"Fusion energy research in the United States is managed by SC's Office of Fusion Energy Sciences (FES), which funds virtually all basic research conducted by U.S. scientists in the area of high energy density plasma physics. In addition, FES, in partnership with DOE's Scientific Stockpile Stewardship Program and the National Science Foundation, plays a role in all aspects of basic research in fusion and plasma science. The major challenge today is to make fusion energy practical by further advancing our scientific understanding of high-temperature plasmas. The current U.S. fusion research effort integrates core capabilities in the national laboratories, universities, and industry and has been restructured to focus on science objectives. A 1999 review by the Secretary of Energy Advisory Board concluded that the fusion challenge will be solved, and they endorsed the restructured fusion energy sciences program. This science-based approach focuses on achieving a predictive capability based on detailed experimental campaigns, sophisticated modeling, and terascale computing. Dramatic advances in the scientific understanding of fusion plasmas led the National Research Council in 2000 to conclude: "the quality of the science funded by the U.S. fusion research program in pursuit of a practical power source (the fusion energy goal) is easily on a par with other areas of contemporary physical science."

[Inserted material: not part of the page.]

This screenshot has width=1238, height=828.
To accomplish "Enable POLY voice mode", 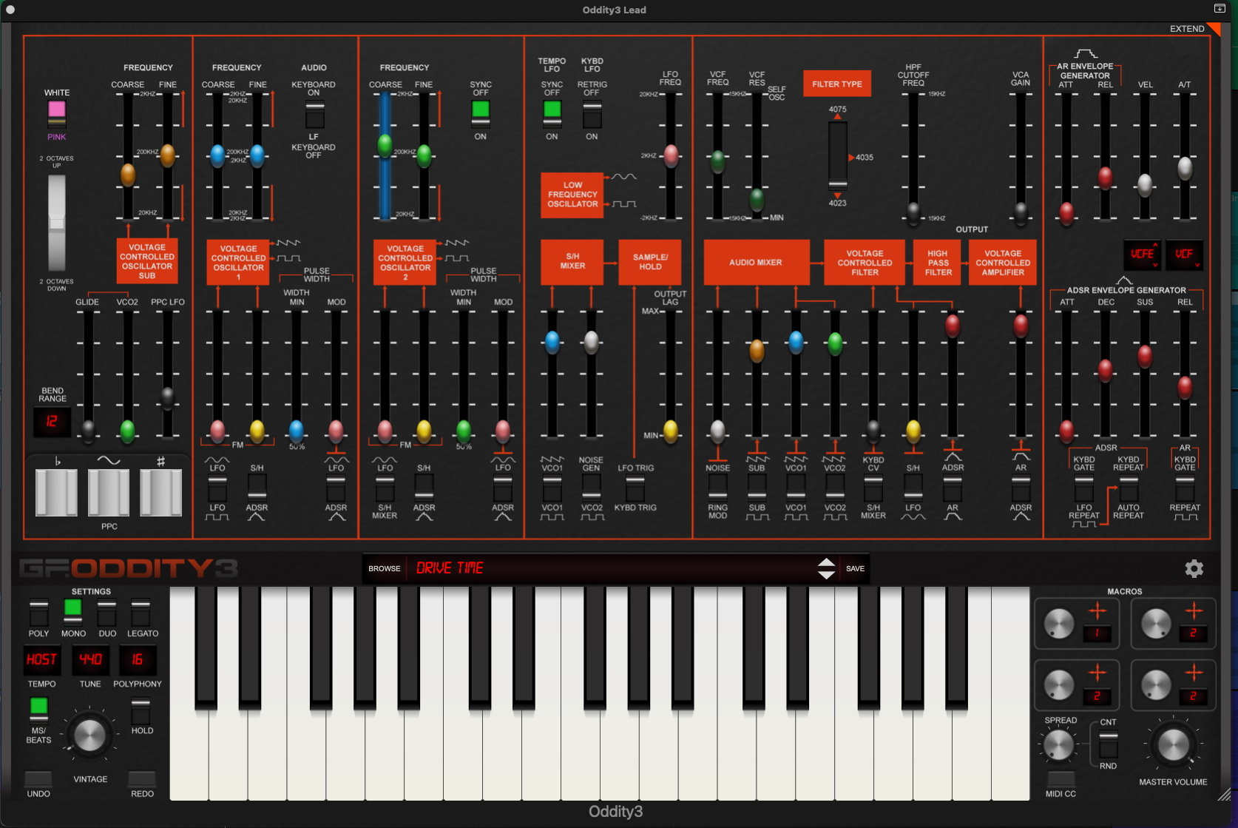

There are two distinct approaches to producing fusion energy: magnetic fusion energy (MFE) and inertial fusion energy (IFE). In MFE, plasma is confined by a magnetic field and held at the needed density and temperature. The fusion energy produced in a single magnetic confinement fusion experiment has risen by a factor of more than one trillion during the time period when computer speed has risen by a factor of one-hundred thousand. Along with this progress in fusion energy has come a much deeper understanding of the underlying plasma science. To date, MFE has been the primary subject of research worldwide for fusion energy applications. Consequently, the U.S. program is highly leveraged against the more than $1 billion in magnetic fusion research performed by other nations. MFE research is an international effort in which experimental results are openly shared and in which collaboration on experiments is extensive.

With IFE, powerful lasers of particle beams are focused on a small pellet of fuel for a few billionths of a second. IFE research has been pursued primarily as a key component of the DOE's Scientific Stockpile Stewardship Program. Leveraging off of this large investment is an excellent opportunity for FES because IFE may also present a promising path to practical fusion power.

The science-based approach to fusion offers the U.S. an affordable path to practical fusion energy and is advancing our knowledge of plasma physics and associated technologies, yielding near-term benefits in a broad range of disciplines. Examples include plasma processing of semiconductor chips for computers and other electronic devices, advanced video displays and innovative materials coatings."